Extract to read:
The White House and the chamber have tussled repeatedly during the first two years of Obama's administration over policies that the group has portrayed as unfriendly to business.

After the November 2 congressional elections, which handed Republicans control of the House of Representatives and shrank Democrats' majority in the Senate, Obama said he had to do a better job of making sure the business community knew it has a supporter in the White House.

The White House official said Obama, a Democrat, had been invited to speak to the chamber on December 2, but that event had been canceled.

"The chamber has also invited the president to speak in January and we are considering the invitation to see if it will work in the schedule," the official said.

An Obama speech to the lobby group would be a high-profile way of trying to mend relations tested by disagreements over policies such as Obama's failed attempt to enact a "cap and trade" system to limit industrial carbon dioxide emissions.

The organization said it would welcome an Obama visit.

"The chamber doesn't have anything currently planned but we'd always be happy to host the president to talk about jobs and the economy," said Tom Collamore, the group's senior vice president of communications and strategy, through a spokesman.

Stung by the election and public perception that Obama had not done enough to fight high joblessness, administration officials have signaled the White House plans to focus its message largely on efforts to improve the economy.

"Economic recovery is the most important goal for the president and working with all of the stakeholders, including the Chamber of Commerce, on export promotion, free and fair trade to grow the economy and create jobs is an important part of achieving that goal," a White House spokeswoman said.

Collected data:
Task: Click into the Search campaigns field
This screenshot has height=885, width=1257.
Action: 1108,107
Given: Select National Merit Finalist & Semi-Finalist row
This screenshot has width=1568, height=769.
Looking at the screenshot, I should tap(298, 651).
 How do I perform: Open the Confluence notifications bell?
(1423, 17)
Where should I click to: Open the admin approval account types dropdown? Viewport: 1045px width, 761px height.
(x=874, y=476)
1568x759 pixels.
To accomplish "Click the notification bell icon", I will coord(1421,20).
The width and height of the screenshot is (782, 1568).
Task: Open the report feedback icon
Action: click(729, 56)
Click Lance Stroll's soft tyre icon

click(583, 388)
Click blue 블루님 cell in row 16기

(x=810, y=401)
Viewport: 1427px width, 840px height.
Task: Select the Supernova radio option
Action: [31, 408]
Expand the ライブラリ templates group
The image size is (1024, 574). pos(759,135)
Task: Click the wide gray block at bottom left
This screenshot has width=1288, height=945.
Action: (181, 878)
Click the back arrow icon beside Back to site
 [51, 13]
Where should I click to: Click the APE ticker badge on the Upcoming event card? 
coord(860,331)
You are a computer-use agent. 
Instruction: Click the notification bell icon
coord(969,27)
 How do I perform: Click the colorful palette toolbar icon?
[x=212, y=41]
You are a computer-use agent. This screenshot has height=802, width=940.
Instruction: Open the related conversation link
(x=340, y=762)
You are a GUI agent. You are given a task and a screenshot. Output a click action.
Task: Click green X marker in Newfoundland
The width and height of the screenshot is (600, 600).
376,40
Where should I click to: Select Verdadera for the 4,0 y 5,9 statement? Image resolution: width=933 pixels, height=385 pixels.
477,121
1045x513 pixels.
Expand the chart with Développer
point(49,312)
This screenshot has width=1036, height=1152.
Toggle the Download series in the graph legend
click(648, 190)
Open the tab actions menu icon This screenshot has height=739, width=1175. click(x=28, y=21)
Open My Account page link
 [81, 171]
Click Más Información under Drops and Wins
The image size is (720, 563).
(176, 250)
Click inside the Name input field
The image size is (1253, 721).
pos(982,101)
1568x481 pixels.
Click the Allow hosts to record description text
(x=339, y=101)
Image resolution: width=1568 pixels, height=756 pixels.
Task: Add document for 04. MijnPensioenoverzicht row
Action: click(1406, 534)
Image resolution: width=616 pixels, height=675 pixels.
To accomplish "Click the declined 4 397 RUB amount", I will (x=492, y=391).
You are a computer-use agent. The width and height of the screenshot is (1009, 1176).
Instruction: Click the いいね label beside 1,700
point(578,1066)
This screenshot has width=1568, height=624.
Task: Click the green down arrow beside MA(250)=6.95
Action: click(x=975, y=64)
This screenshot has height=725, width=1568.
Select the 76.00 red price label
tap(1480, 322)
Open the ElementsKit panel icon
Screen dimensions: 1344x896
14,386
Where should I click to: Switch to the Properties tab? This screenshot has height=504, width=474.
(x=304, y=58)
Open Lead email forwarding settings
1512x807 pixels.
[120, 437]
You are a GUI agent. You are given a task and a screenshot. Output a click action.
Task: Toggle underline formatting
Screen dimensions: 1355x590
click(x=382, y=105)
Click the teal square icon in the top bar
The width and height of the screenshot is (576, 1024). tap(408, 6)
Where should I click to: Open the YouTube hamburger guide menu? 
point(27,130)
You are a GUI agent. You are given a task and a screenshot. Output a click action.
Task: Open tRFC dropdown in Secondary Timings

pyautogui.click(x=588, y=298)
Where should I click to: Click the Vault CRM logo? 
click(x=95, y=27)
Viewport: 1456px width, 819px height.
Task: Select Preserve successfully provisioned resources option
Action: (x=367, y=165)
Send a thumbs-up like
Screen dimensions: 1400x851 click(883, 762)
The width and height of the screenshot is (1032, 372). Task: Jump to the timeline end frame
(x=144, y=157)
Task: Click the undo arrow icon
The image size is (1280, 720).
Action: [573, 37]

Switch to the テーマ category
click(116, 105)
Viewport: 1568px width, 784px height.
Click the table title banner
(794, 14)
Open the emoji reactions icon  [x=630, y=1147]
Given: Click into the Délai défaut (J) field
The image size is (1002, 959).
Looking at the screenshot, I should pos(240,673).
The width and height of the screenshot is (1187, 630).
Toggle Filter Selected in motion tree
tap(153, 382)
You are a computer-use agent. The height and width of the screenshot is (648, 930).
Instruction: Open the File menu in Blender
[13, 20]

Exercise objective:
Extract the passage of the article about Obama and the Chamber of Commerce starting at "After the November" and ending at "had been canceled.", keeping every word unchanged.

Solution for this exercise:
After the November 2 congressional elections, which handed Republicans control of the House of Representatives and shrank Democrats' majority in the Senate, Obama said he had to do a better job of making sure the business community knew it has a supporter in the White House.

The White House official said Obama, a Democrat, had been invited to speak to the chamber on December 2, but that event had been canceled.